### ASSIGNMENT
Would it be possible to write out each entry below exactly, without the pictures?

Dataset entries
----

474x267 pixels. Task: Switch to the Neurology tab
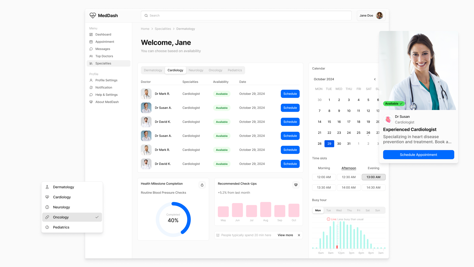tap(196, 70)
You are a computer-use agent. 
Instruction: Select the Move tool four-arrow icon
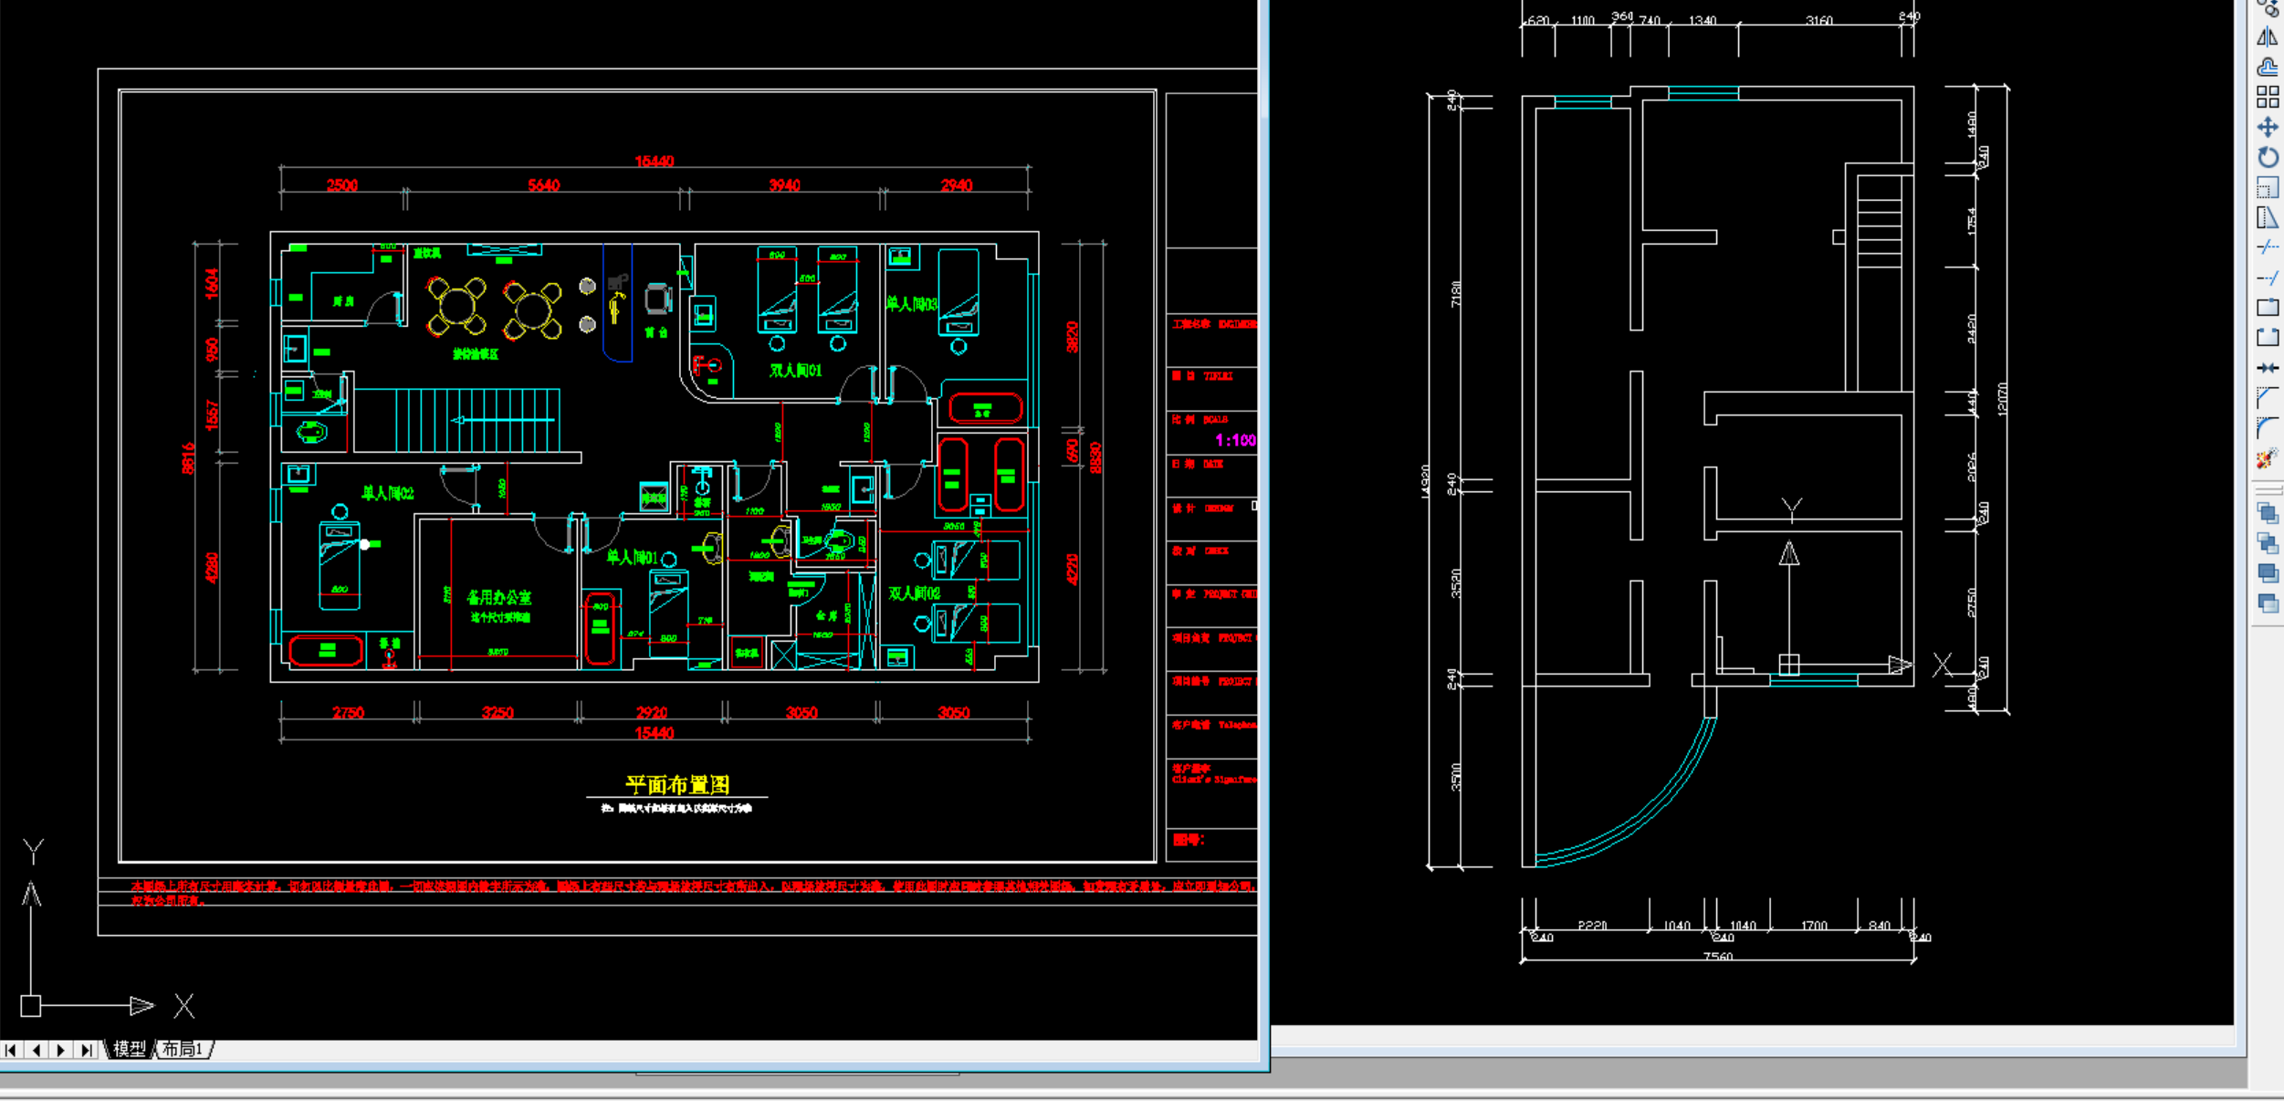click(2267, 127)
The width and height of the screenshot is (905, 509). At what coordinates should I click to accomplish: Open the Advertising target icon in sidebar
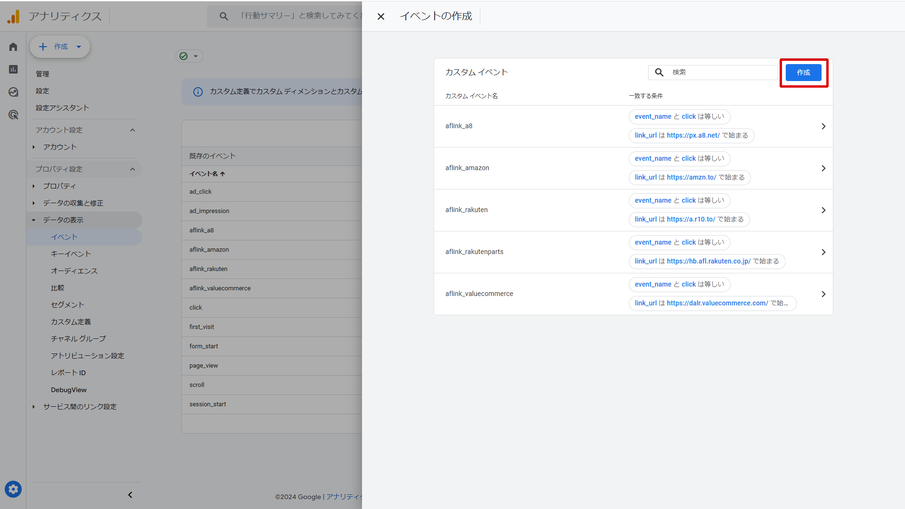13,115
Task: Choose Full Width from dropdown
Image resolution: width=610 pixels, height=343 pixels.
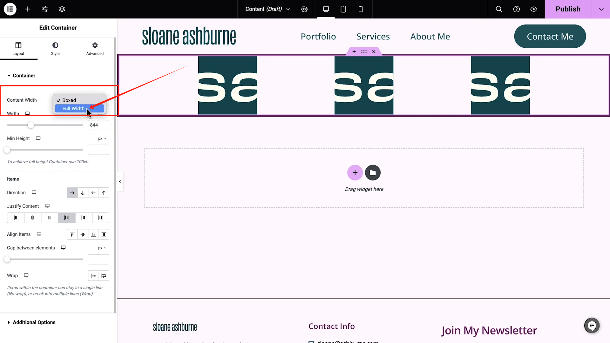Action: tap(73, 109)
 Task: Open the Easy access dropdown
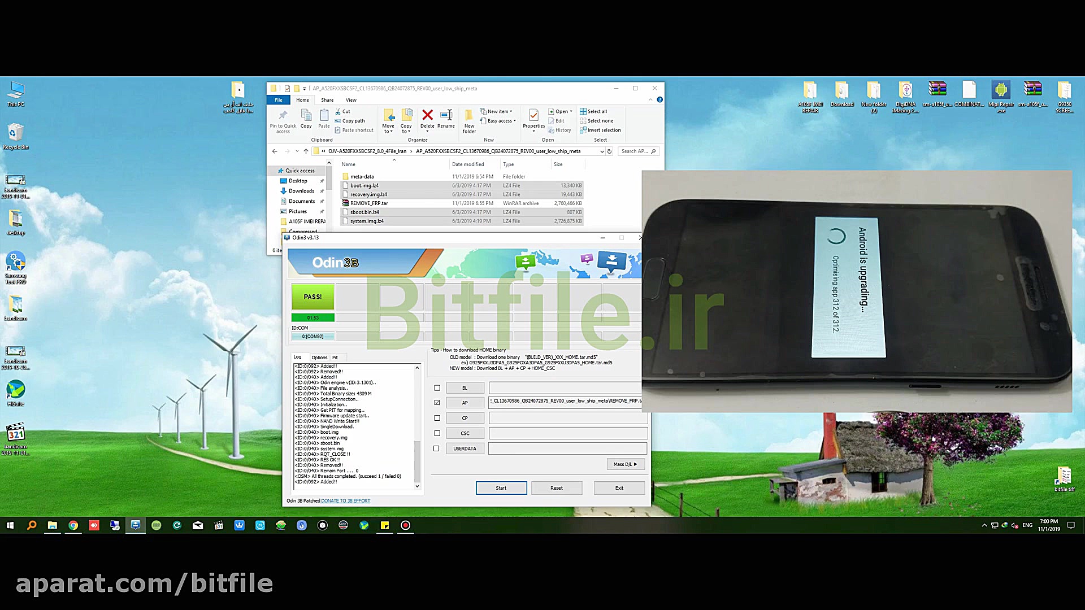[x=498, y=121]
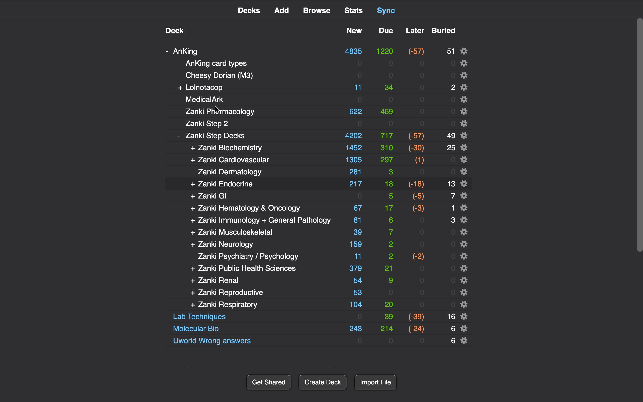Click gear icon for Zanki Respiratory
Screen dimensions: 643x402
tap(464, 304)
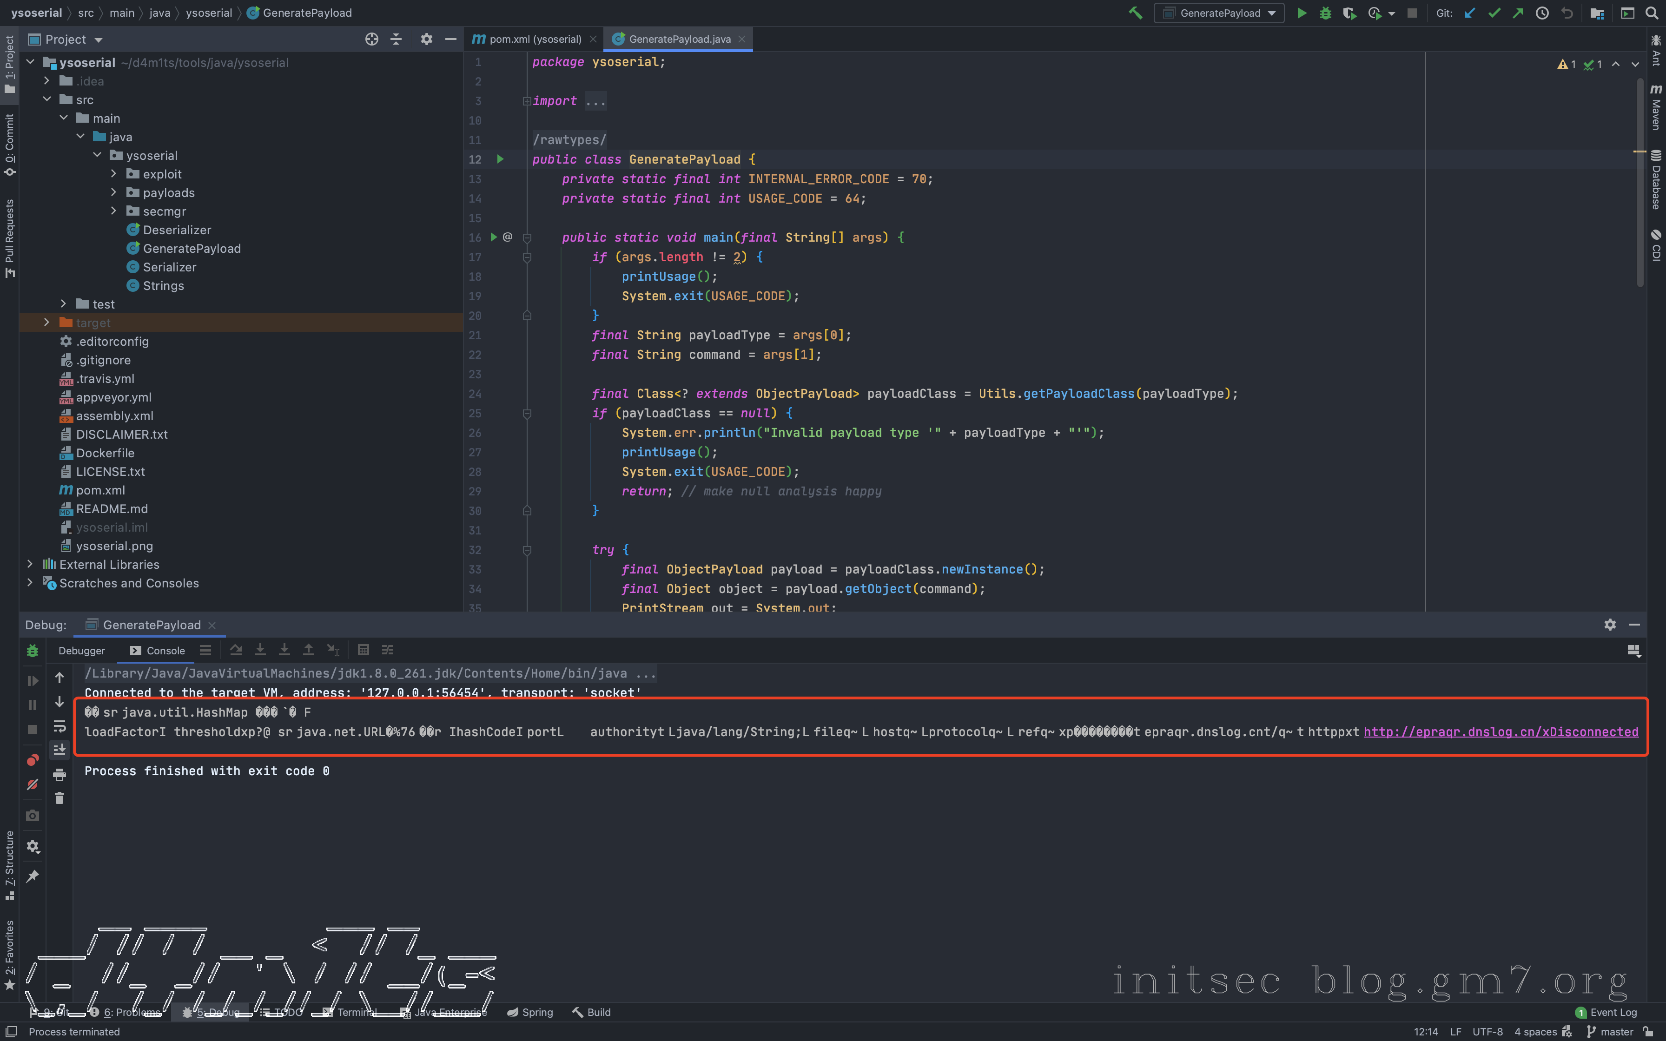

----

### RESPONSE TO THIS TASK
474x267 pixels. Task: Switch to the Neurology tab
tap(196, 70)
You are a computer-use agent. 
Instruction: Select the Move tool four-arrow icon
click(2267, 127)
The width and height of the screenshot is (905, 509). At what coordinates should I click to accomplish: Open the Advertising target icon in sidebar
13,115
Task: Choose Full Width from dropdown
Image resolution: width=610 pixels, height=343 pixels.
Action: tap(73, 109)
 Task: Open the Easy access dropdown
[x=498, y=121]
Click gear icon for Zanki Respiratory
Screen dimensions: 643x402
tap(464, 304)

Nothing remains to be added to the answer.